● **Goal of the exercise**: In the material, starting with the line containing "Identify the click" and continuing through the line containing "Contatti (61, 2374)", change "Freedom of Information" to "Information Rights". Reproduce those lines with everything else unchanged.
━━━ Data extract ━━━
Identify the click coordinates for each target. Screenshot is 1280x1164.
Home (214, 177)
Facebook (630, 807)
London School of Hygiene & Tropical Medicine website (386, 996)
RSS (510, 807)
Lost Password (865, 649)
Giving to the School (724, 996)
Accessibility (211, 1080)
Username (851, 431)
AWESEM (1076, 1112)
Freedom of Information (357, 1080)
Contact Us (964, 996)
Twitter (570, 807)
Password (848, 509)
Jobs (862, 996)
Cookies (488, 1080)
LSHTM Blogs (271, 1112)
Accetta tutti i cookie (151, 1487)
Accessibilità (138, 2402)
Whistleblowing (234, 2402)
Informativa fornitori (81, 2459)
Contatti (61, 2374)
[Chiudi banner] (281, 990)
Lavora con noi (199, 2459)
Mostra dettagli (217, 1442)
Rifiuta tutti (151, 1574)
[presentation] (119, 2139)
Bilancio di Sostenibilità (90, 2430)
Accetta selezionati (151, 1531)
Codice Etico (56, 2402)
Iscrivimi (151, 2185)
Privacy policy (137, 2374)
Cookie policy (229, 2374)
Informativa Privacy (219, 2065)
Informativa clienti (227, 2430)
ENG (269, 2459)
━━━
━━━ Data extract ━━━
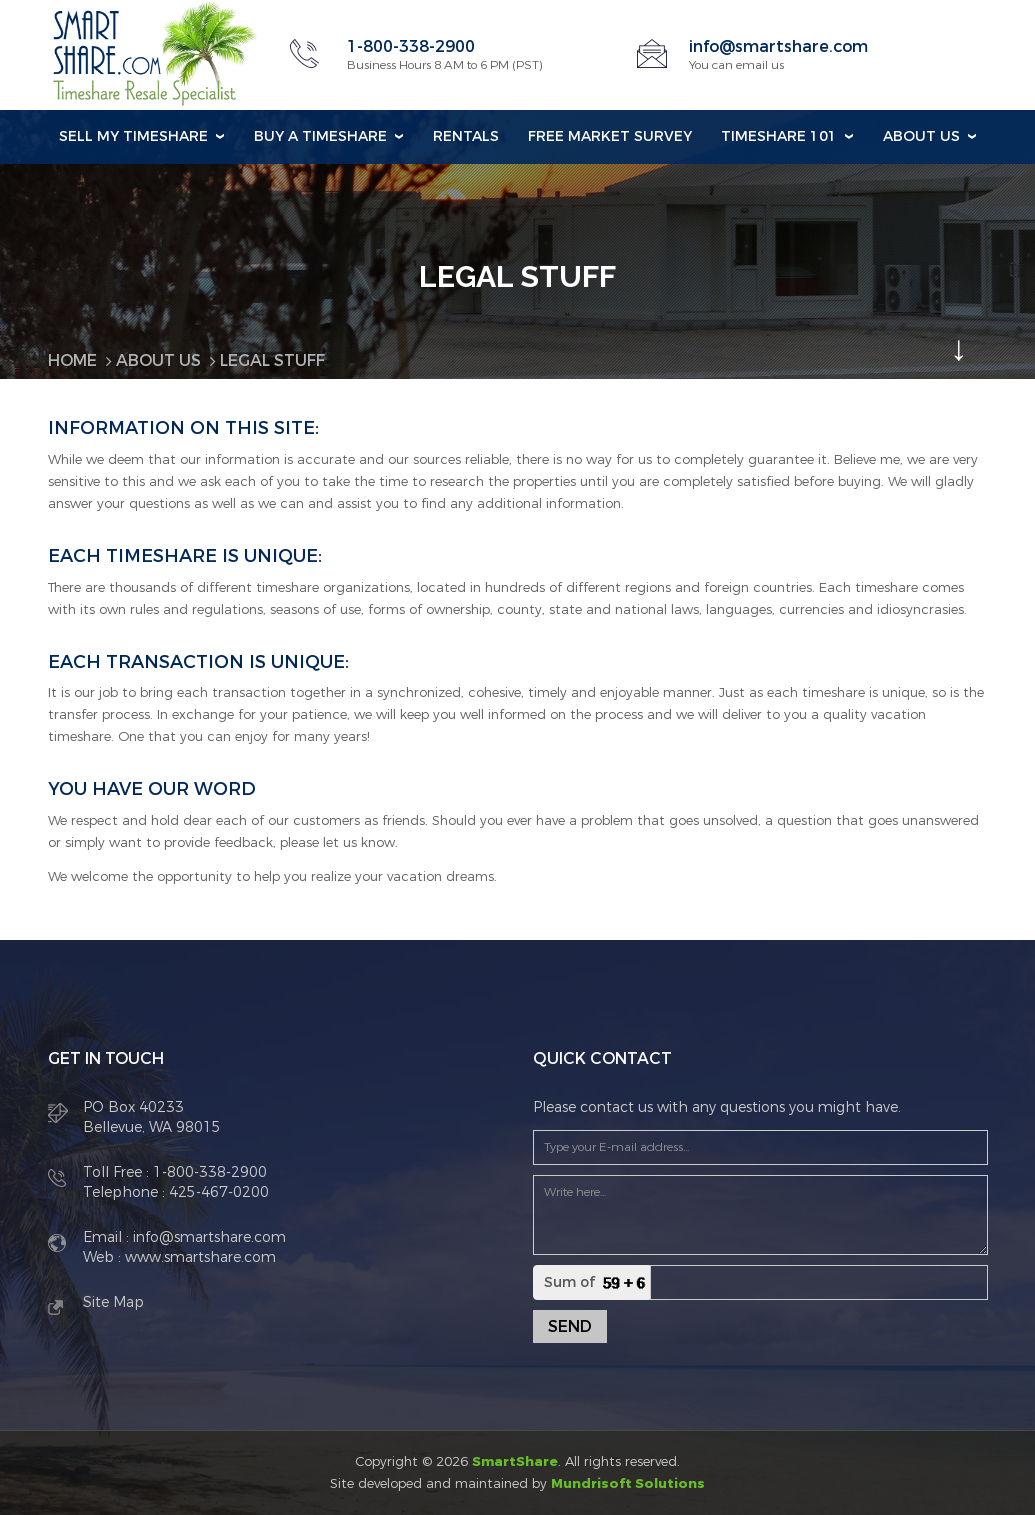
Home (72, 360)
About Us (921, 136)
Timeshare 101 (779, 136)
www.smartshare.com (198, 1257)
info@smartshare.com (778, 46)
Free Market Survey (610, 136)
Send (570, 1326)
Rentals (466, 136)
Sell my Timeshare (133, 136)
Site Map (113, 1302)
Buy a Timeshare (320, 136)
━━━
● **Written answer**:
Identify the click coordinates for each target. Screenshot is 1280x1164.
Home (214, 177)
Facebook (630, 807)
London School of Hygiene & Tropical Medicine website (386, 996)
RSS (510, 807)
Lost Password (865, 649)
Giving to the School (724, 996)
Accessibility (211, 1080)
Username (851, 431)
AWESEM (1076, 1112)
Information Rights (357, 1080)
Contact Us (964, 996)
Twitter (570, 807)
Password (848, 509)
Jobs (862, 996)
Cookies (488, 1080)
LSHTM Blogs (271, 1112)
Accetta tutti i cookie (151, 1487)
Accessibilità (138, 2402)
Whistleblowing (234, 2402)
Informativa fornitori (81, 2459)
Contatti (61, 2374)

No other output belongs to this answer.